Atomschiff

Otto-Hahn-Reaktor bleibt in Geesthacht

Geesthacht (ger). Sie war der Stolz der Ingenieurkunst, das Atomschiff Otto Hahn galt in den 60er-Jahren als zukunftsweisend.

Doch der in Geesthacht entwickelte Nuklear-Antrieb für zivile Schiffe stellte sich als nicht alltagstauglich heraus, 1979 wurde das einzige deutsche Atomschiff außer Dienst gestellt. 1981 brachte ein Schwertransporter den Reaktor zurück nach Geesthacht. Seitdem lagert der strahlende Druckbehälter in einem Schacht am Geesthang - hinter 60 Zentimeter Beton.

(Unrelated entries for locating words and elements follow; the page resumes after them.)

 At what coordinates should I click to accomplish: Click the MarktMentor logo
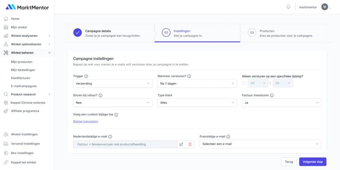pos(27,7)
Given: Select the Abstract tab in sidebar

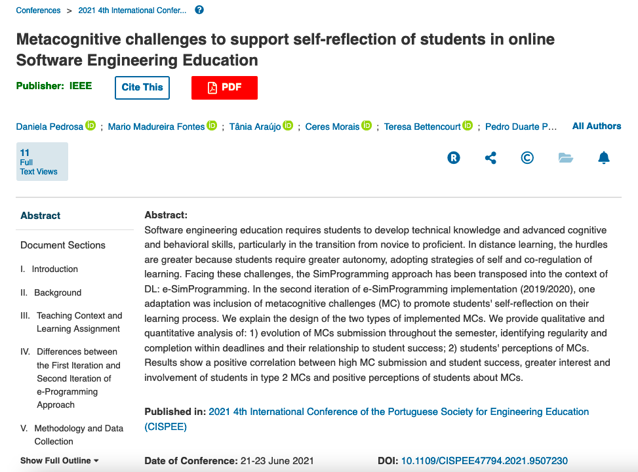Looking at the screenshot, I should click(x=40, y=216).
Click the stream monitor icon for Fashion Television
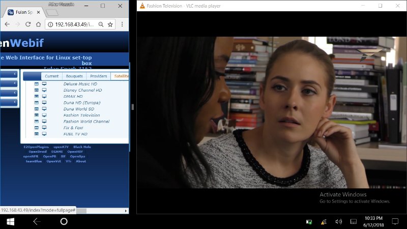This screenshot has width=407, height=229. click(x=44, y=116)
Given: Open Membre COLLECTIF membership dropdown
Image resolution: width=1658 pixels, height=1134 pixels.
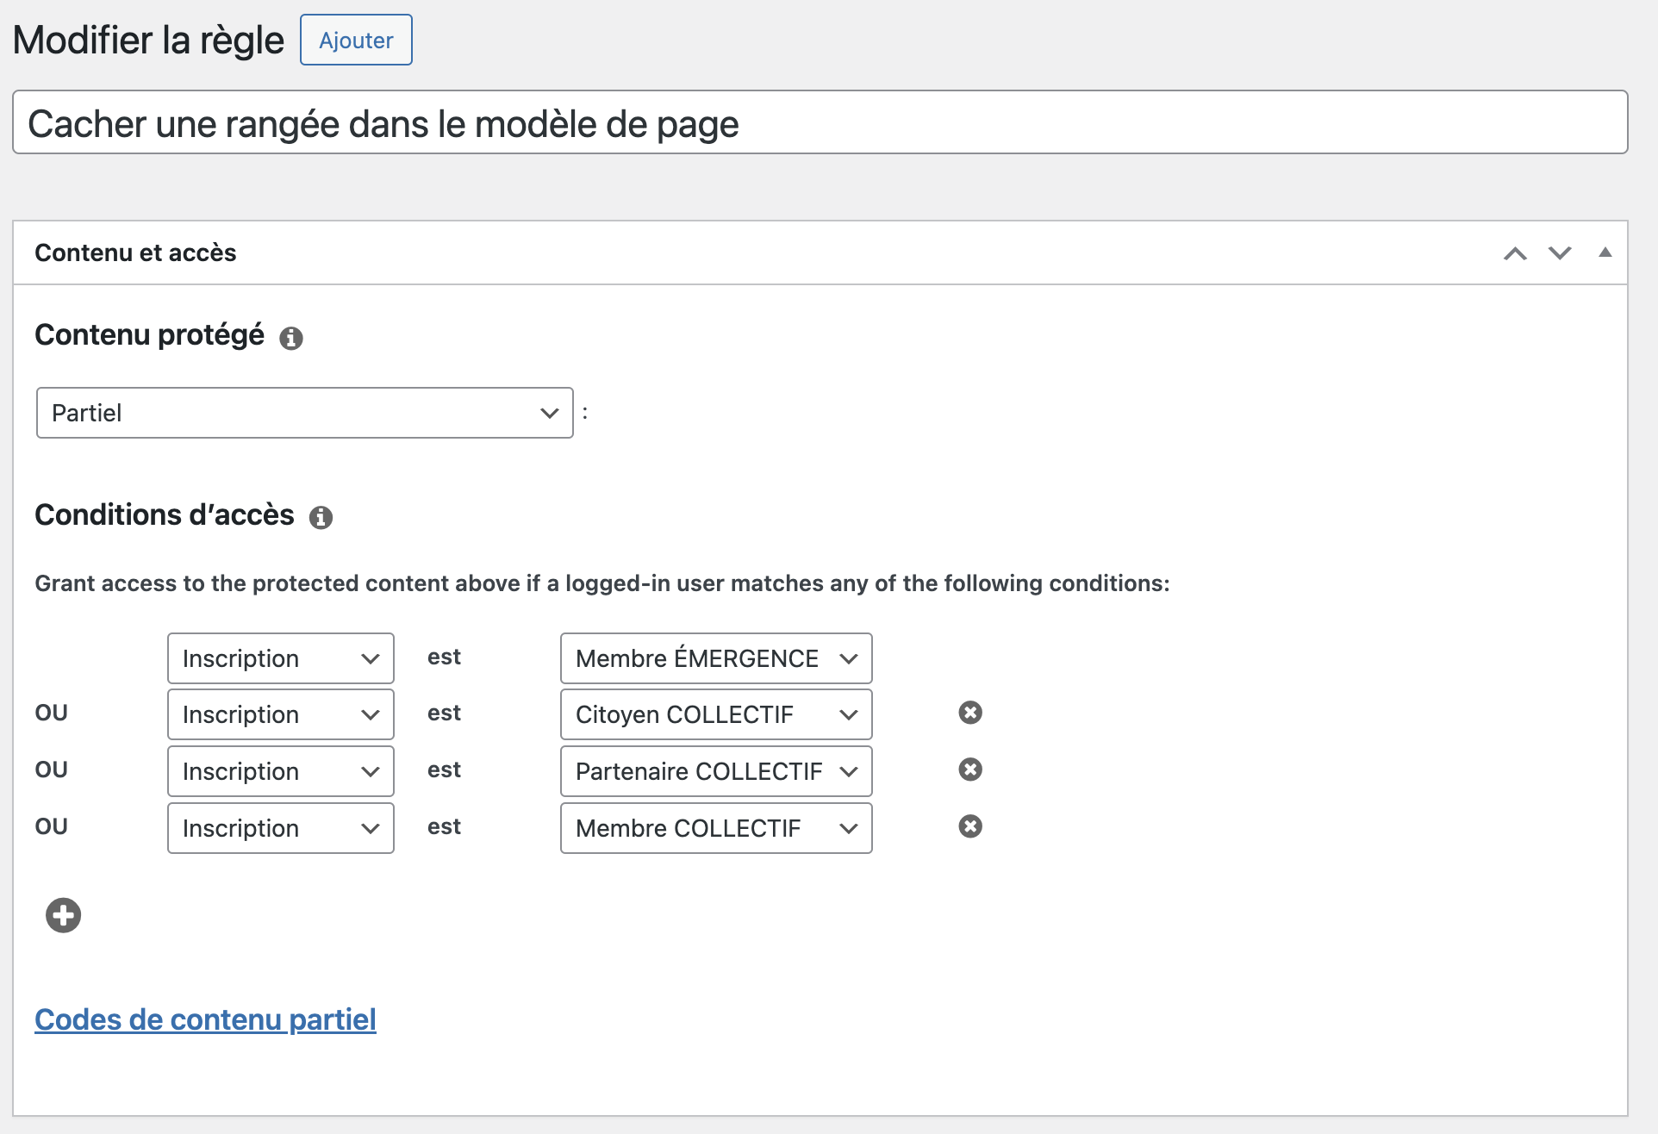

Schon vor Jahren sollte der 480 Tonnen schwere Stahlkoloss ins Zwischenlager Nord nach Lubmin (Mecklenburg-Vorpommern) gebracht werden. Doch die Pläne scheiterten: Zwar ist der Duckbehälter frei von Brennstäben - die Strahlung ist aber immer noch so hoch, dass heute ein Transport wie im Jahr 1981 nicht mehr genehmigt werden würde. "Die Sicherheitsbestimmungen wurden deutlich verschärft", so Helmholtz-Reaktorleiter Dr. Peter Schreiner. "Den Transport nach Lubmin haben wir deshalb 2009 verworfen." Erst 2016 wäre die Radioaktivität soweit abgeklungen, dass der Stahlzylinder für einen Transport auf der Straße deklariert werden könne.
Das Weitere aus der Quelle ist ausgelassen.